The island is home to many astounding sites, sure to delight any adventurous souls. A multitude of shipwrecks can be seen at Wreck Bay, in the north of the island. The bay is home to at least thirteen ships, most of which were purposefully wrecked in this ship graveyard. Sadly, there is no evidence to suggest the wrecks were caused by an epic pirate battle. But for pirate lovers young and old, who want to use their imagination, some wrecks can be seen at low tide and surely have the ghosts of pirate captains still aboard. To see the rest of the sunken treasures, you will need to don some scuba gear and snorkelling equipment. The area has great marine life, so shipwrecks aside, the bay makes an awesome dive spot. There are other great spots for swimming and snorkelling all over the island, so be sure to take your togs.
Flora and Fauna
Rangitoto has a lot of extraordinary flora and fauna, with lovely kidney fern groves and the largest forest of pohutakawa in the world to stroll through. There is also a wide variety of wildlife and birds, such as bellbirds to see.

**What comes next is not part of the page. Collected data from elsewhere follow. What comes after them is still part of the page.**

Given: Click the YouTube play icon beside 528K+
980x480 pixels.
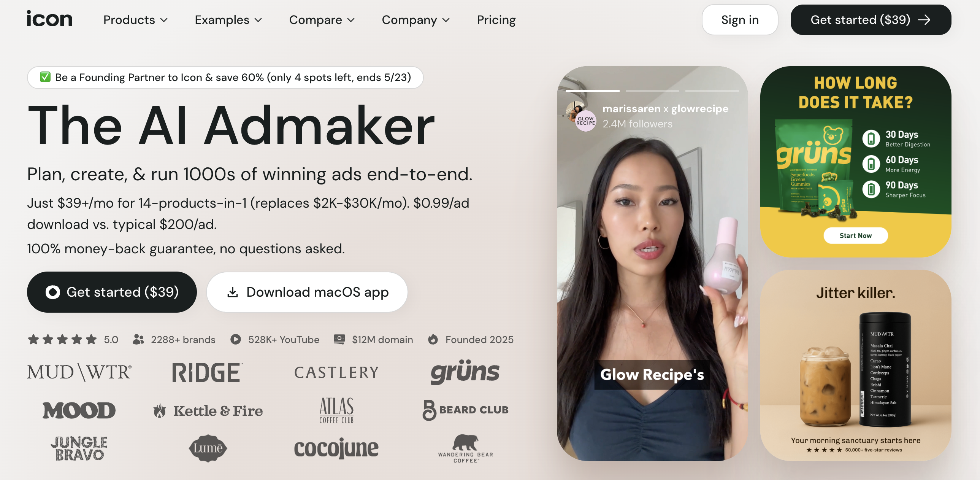Looking at the screenshot, I should coord(236,339).
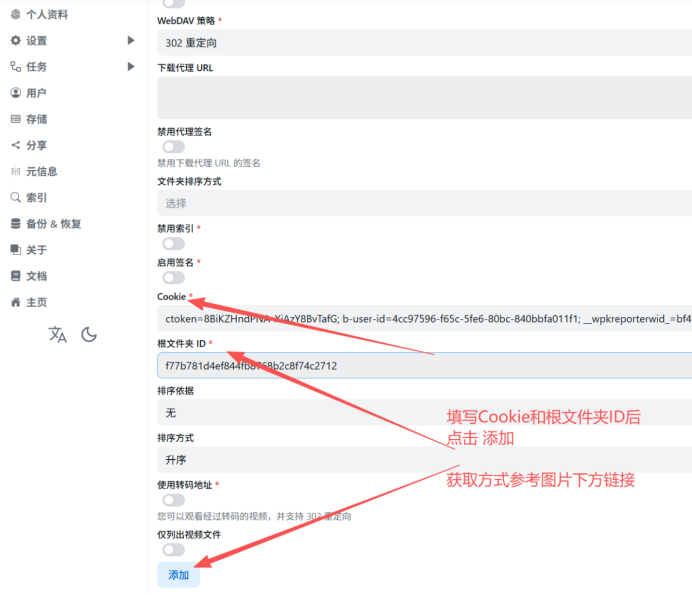Click the 用户 user icon
The width and height of the screenshot is (692, 595).
tap(15, 93)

With many lovely long and short walks and stunning wildlife, make sure you do at least one saunter about the island. There is a great walk to the summit that takes two hours (one hour there, one hour back) from the wharf, as well as a number of coastal walks and forest hikes. Pick a length of time you want to walk and you’re sure to find something to suit you.
The island has only recently become pest free, it is now safe from rats, mice, possums, feral cats and other harmful pests. This has led to the re-introduction of many species, so it is vital the island remains pest free. So carefully check everything you take before you get to the island for pests.